俺は足踏み

もう少し頑張りたい三十代の日記です

野球部で頑張った結果、夢も希望もない人間になった話

 高校時代、野球部に所属していた。入学当初は何部に入ろうか迷っていた。心身ともにたくましい男に憧れていた当時の私はその学校の中でも厳しいと言われる部活をいくつかリストに挙げていた。結局その中から小学生から続けていた野球部に入った。強豪校とはかけ離れた学校ではあったが、練習はそれなりにきつかった。

 根が意気地のない小心者の私であるが、まだその当時、厳しい練習を必死にこなしていれば屈強な男に成長できると信じていた。体ももちろんがっちりとした体格になりたかったのだが、なにより精神力を身につけたかった。自分が弱い人間であることをはっきり認識していた。おそらく将来に怯えていたと思う。来るべき未来に備えて、無敵の男になろうと思っていたのだろう。

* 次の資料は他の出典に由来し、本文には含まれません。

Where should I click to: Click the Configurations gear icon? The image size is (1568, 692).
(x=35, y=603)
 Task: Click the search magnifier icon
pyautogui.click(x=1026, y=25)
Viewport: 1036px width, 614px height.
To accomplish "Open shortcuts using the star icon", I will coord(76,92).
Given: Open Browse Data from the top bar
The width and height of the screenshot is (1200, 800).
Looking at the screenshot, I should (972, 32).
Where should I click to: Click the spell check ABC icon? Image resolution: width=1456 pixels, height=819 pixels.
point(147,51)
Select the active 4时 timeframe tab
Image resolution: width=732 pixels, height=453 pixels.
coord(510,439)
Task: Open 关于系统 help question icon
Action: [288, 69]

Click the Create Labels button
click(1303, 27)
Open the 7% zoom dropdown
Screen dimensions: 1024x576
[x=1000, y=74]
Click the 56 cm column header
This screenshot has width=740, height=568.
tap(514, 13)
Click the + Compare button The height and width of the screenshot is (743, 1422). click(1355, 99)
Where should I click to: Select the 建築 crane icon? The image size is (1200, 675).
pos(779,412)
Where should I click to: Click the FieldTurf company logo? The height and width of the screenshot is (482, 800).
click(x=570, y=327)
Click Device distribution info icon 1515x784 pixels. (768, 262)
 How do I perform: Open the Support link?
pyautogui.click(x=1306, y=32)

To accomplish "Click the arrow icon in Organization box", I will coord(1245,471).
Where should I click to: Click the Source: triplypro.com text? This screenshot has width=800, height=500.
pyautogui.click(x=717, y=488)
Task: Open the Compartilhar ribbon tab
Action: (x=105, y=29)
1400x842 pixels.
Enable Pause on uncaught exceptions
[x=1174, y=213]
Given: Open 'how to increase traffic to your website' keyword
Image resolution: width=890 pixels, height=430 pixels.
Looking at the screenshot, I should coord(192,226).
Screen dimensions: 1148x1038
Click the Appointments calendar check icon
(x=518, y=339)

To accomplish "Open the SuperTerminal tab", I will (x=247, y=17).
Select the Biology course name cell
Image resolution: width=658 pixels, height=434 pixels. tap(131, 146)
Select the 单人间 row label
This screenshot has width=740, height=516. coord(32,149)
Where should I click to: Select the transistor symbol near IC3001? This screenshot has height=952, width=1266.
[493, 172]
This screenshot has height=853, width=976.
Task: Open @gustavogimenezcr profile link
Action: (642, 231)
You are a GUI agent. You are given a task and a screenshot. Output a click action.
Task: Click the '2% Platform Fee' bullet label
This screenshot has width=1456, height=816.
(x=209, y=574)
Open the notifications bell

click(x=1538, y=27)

 結論から言うと、強い男にはなれなかった。社会に怯え、他者を怖がる、弱弱しい男になってしまった。なった、というよりもともとそうだった。何も変えられなかった。その三年夏までの部活動を振り返ると、今になって思うことだが、真面目すぎたなと。気持ちを緩めることができなかった。みんなが手を抜いて練習している場面で、一人むきになって取り組んだり、みんな顧問の悪口を言っていたが、私は言わなかった。

 結局、力の抜き方を知らなかった私は、心がへとへとに疲れた状態で三年の夏の大会を迎えた。あんなに真面目に練習をしていた私だが、最後の大会では早く負けろと祈っていた。早くこんな部活から離れたい、その一心だった。

 過去を振り返ってみてどうもそれ以降、自分を追い込むということはしないようになった気がする。何かに挑戦はするけど、頓挫した時に落ち込まないように自分に負荷をかけ過ぎないようになったかもしれない。ブレーキを使うようになった、と表現したい。どうでもいいところでならいくらブレーキを踏んでもいいが、大事なところでブレーキをかけ過ぎて、失敗することもある。アクセルを踏み込めなくなった気もする。

 結局、大学へ進学して、なんやかんやあって社会に出たものの、高校時代の私が夢見ていた屈強な男にはなれなかった。夢も希望もない、ダメな大人になってしまった。子供の頃一番なりたくない大人になってしまった。